Vestía un conjunto de dos piezas de satén azul noche, con perlas en los lóbulos y un recogido impecable. Su presencia, elegante pero severa, bastó para que el aire cambiara sutilmente. Su perfume —una mezcla entre gardenias y autoridad— la precedía.
—¿Qué es lo que escucho desde el otro lado de la casa? —preguntó con tono sereno pero firme.
Dylan se giró de inmediato.
—Solo hablábamos de la gala, madre.
—Hablaban como dos adolescentes en plena fiesta escolar —dijo ella con una ceja en alto, caminando con elegancia hacia la cabecera de la mesa—. Esto no es un juego, Dylan. Y tú lo sabes.

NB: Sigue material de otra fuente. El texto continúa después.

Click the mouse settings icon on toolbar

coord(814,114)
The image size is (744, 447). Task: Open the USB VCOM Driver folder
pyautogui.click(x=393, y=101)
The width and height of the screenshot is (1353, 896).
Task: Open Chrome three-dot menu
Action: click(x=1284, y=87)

Greeicy enderezó la postura, dejando la copa sobre el posavasos de cristal. Elena le dirigió una mirada significativa.
—Querida, ya eres una Montenegro. Eso implica que cuando entras a un lugar, no solo te miran a ti, miran todo lo que representas.
El apellido. La historia. El poder. Y eso se lleva con elegancia, no con bromas.
—Entiendo, señora Elena —respondió Greeicy con respeto.
—Y tú —continuó ella, mirando a su hijo—. Vas a estar sentado entre los nombres más influyentes del país. No quiero que vean a un niño coqueto con su esposa, sino a un hombre digno de respeto.